Atmosfere cupe, omicidi seriali e un duello mentale teso e raffinato. Un film anni ’90 da rivedere oggi su Netflix per la sua attualità sorprendente.

Scopri su Netflix un thriller psicologico che va oltre il semplice racconto del crimine, portando lo spettatore dentro la mente di chi analizza il male e di chi ne è perseguitato.

Tra atmosfere cupe e tensione costante, la storia segue una brillante psicologa criminale, segnata da un trauma profondo, e una detective determinata, mentre cercano di fermare un assassino che riproduce fedelmente i delitti dei serial killer più celebri della storia.

Un racconto claustrofobico e lucido, dove la violenza non è mai fine a sé stessa, ma parte di una riflessione disturbante sulla fascinazione per il crimine e sul prezzo della conoscenza.

Si intitola “Copycat – Omicidi in serie” (1995), diretto da Jon Amiel e prodotto dalla Warner Bros., un titolo disponibile in streaming che, pur rientrando nei canoni del poliziesco anni ’90, riesce a distinguersi grazie a un intreccio solido, una costruzione tensiva ben calibrata e protagonisti fuori dagli stereotipi.

La trama ruota attorno alla figura della dottoressa Helen Hudson, interpretata da una convincente Sigourney Weaver (“Alien”, Avatar”), psicologa criminale specializzata in serial killer, la cui carriera viene interrotta bruscamente dopo essere stata aggredita da uno dei suoi soggetti di studio, Daryll Lee Cullum (Harry Connick Jr.), e che da allora vive barricata nella sua casa, preda di una grave agorafobia.

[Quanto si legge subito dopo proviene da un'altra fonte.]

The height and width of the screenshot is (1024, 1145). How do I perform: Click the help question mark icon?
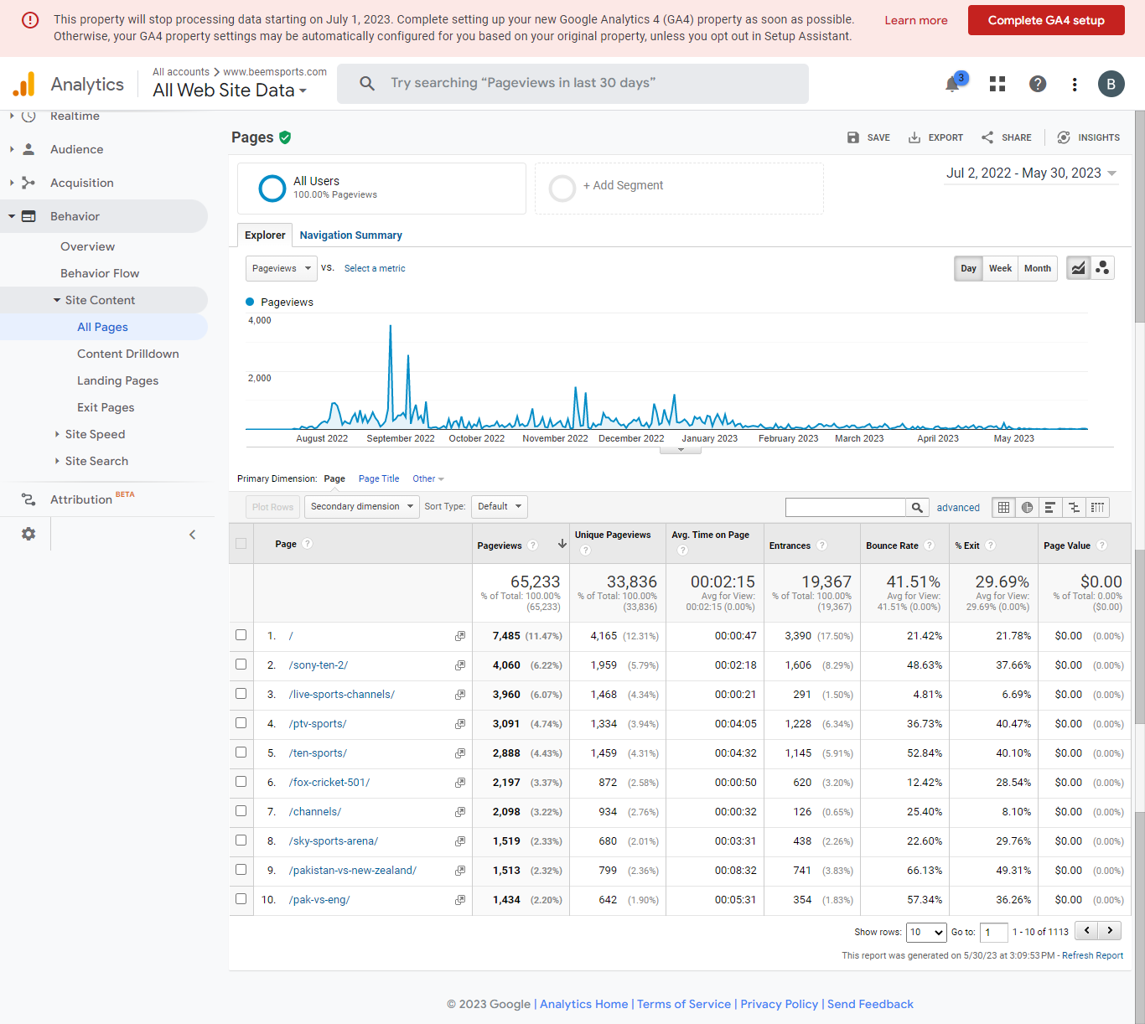click(1038, 84)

Quando un nuovo omicida inizia a colpire a San Francisco imitando i metodi dei più noti serial killer del passato, la polizia, nella figura dell’ispettrice M.J. Monahan (Holly Hunter di “Lezioni di piano”), si rivolge proprio a Helen per cercare di prevedere le mosse del copycat e fermarlo.

La tensione del film cresce lentamente ma in modo costante, alimentata non solo dagli omicidi in sé, ma soprattutto dal rapporto tra Helen e M.J., due donne forti ma vulnerabili, accomunate da una determinazione lucida e dalla consapevolezza del pericolo che le circonda.

Weaver dà al suo personaggio una carica drammatica notevole: Helen è brillante e razionale, ma allo stesso tempo fragile e traumatizzata, e il film ne segue con attenzione il percorso di riapertura al mondo, senza forzature. Hunter, dal canto suo, costruisce una detective credibile, lontana dal cliché della “tosta senza paura”, e piuttosto guidata da un’intelligenza pratica e un’empatia crescente.

Il rapporto tra le due è uno degli elementi più riusciti del film, anche perché scritto con misura e privo di compiacimenti. Jon Amiel costruisce la regia con grande sobrietà, senza mai cedere al sensazionalismo visivo. La macchina da presa si muove con discrezione, i tempi narrativi sono dilatati il giusto e la colonna sonora firmata da Christopher Young contribuisce ad alimentare un’atmosfera di costante sospensione.

L’aspetto forse più interessante del film sta proprio nel modo in cui riflette sul fascino morboso esercitato dai serial killer nella cultura americana, affrontando il tema del plagio criminale e dell’idolatria distorta: il copycat non è solo un assassino, ma un prodotto della mitizzazione mediatica del male.

Nel panorama del thriller anni ’90, affollato da titoli più urlati o visivamente d’impatto (“Seven”, “Il silenzio degli innocenti”, “Schegge di paura”), “Copycat” (che Netflix rimette in circolazione per chi non lo conosce) rappresenta un’opera più raccolta e cerebrale, con qualche limite in termini di ritmo, ma con una struttura narrativa coerente e una buona tensione psicologica.

Il finale, pur in parte prevedibile, regge bene grazie a un climax emotivo in cui la fragilità e il coraggio trovano una sintesi drammatica efficace. Buone le recensioni e le valutazioni del web: gradimento di 88% su Google, di 76% su Rotten Tomatoes e un 6,6 su 10 su IMDb.

Anche già dando un’occhiata al trailer su Youtube, si può immaginare che questo film è un thriller solido, ben scritto, ben recitato e invecchiato dignitosamente.

Guardandolo si nota che si tratta di una narrazione più riflessiva che spettacolare, essendo un film che preferisce esplorare la mente delle sue protagoniste piuttosto che indugiare sull’orrore, e che offre uno sguardo lucido e ancora attuale sul fascino disturbante della violenza seriale e sul prezzo umano della conoscenza del male.